Saudi human rights activist

Aziza al-Yousef is a Saudi Arabian women's rights activist and academic. She was detained by Saudi authorities in May 2018 along with Loujain al-Hathloul and five others.

As of November 2018, she was apparently being held in the Dhahban Central Prison. In late March 2019, the women presented their defence and described enduring physical and sexual abuse in captivity. Aziza al-Yousef, together with Eman al-Nafjan and Dr Rokaya Mohareb were released on bail.

== Biography ==
Al-Yousef studied briefly at King Saud University as a teenager before moving to the United States to study at Virginia Commonwealth University. She completed her master's degree back at King Saud University.

Al-Yousef taught computer science at King Saud University for 28 years before retiring.

In 2013, al-Yousef was arrested along with fellow activist Eman al-Nafjan for driving through Riyadh by themselves. They were forced to sign a pledge that they would not drive again. In 2013, al-Youssef launched a global awareness campaign following the rape of a 5-year girl by her father, a Saudi cleric.

In 2016, she helped to lead a campaign against the male guardianship system in Saudi Arabia. She "attempted to deliver to the Royal Advisory Council a 14,700-signature petition seeking to abolish the guardianship regulations but she was rebuffed and told to mail it."

Around 15–18 May 2018, al-Yousef was detained by Saudi authorities, along with Loujain al-Hathloul, Iman al-Nafjan, Aisha Almane, Madeha al-Ajroush and two men involved in women's rights campaigning.

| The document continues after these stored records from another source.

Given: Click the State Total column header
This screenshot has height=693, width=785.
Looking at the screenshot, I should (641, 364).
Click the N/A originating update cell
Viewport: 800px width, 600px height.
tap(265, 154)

Human Rights Watch interpreted the purpose of the arrests as frightening "anyone expressing skepticism about the crown prince's rights agenda". Saudi authorities accused the arrested activists of having "suspicious contact with foreign parties", providing financial support to "hostile elements abroad" and recruiting government workers.

In 2019, it was reported that the Saudi authorities had detained her son, Salah al-Haidar.